Ação pedida –
No texto extraído, que artigo do Código Civil prevê o princípio da acessoriedade da indemnização em relação à constituição natural?

Texto extraído –
++++++

X. A decisão recorrida deveria ter considerado como verificado a existência do periculum in mora, uma vez que o não decretamento desta providência originará uma situação de facto consumado. Por outro lado, causará à Recorrente danos imateriais de reparação difícil ou mesmo impossível, porquanto a comercialização dos Genéricos Escitalopram irá implicar que a Recorrente fique, contra a sua vontade, privada do uso e fruição do exclusivo que constitui o conteúdo essencial do direito de propriedade industrial de que é titular, o qual não poderá ser reparado mesmo que, na sequência de uma decisão condenatória, lhe viesse a ser atribuída uma compensação de natureza financeira, visto que tal entendimento viola o princípio da acessoriedade da indemnização em relação à constituição natural previsto no artigo 566.° do Código Civil. Pelo que, incorreu, assim, a sentença em erro de julgamento.
Y. Há um fundado receio da constituição de uma situação de facto consumado que tornará inútil a acção principal, apenas evitável com o deferimento do presente processo cautelar.

++++++

Material de origem –
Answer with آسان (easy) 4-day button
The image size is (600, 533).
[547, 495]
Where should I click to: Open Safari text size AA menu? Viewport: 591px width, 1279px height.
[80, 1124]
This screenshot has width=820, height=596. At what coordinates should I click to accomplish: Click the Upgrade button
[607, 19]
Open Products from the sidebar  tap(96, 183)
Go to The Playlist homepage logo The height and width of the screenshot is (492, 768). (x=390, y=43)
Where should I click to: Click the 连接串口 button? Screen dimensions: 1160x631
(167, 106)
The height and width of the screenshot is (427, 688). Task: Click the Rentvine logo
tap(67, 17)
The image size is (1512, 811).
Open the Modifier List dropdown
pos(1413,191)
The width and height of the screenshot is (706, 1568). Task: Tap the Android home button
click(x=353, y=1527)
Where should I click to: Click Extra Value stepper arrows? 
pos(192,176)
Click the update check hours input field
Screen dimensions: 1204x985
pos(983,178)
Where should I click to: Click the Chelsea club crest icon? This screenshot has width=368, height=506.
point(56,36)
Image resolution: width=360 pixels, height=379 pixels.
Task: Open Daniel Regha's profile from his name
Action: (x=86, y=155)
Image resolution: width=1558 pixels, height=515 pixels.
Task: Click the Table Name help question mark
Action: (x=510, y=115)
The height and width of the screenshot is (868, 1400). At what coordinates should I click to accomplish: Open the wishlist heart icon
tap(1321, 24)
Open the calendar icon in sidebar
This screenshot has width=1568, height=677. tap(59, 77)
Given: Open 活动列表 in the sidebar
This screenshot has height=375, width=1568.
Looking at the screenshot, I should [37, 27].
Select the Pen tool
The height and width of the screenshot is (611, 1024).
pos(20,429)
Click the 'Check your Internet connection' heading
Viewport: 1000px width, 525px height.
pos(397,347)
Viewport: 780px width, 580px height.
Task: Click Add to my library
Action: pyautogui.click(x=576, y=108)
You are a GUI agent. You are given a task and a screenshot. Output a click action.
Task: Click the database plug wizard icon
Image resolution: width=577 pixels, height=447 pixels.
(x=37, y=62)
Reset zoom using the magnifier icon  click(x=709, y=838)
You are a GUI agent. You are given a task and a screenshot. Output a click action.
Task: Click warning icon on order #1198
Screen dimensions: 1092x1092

++++++

Resultado da tarefa –
O artigo 566.° do Código Civil.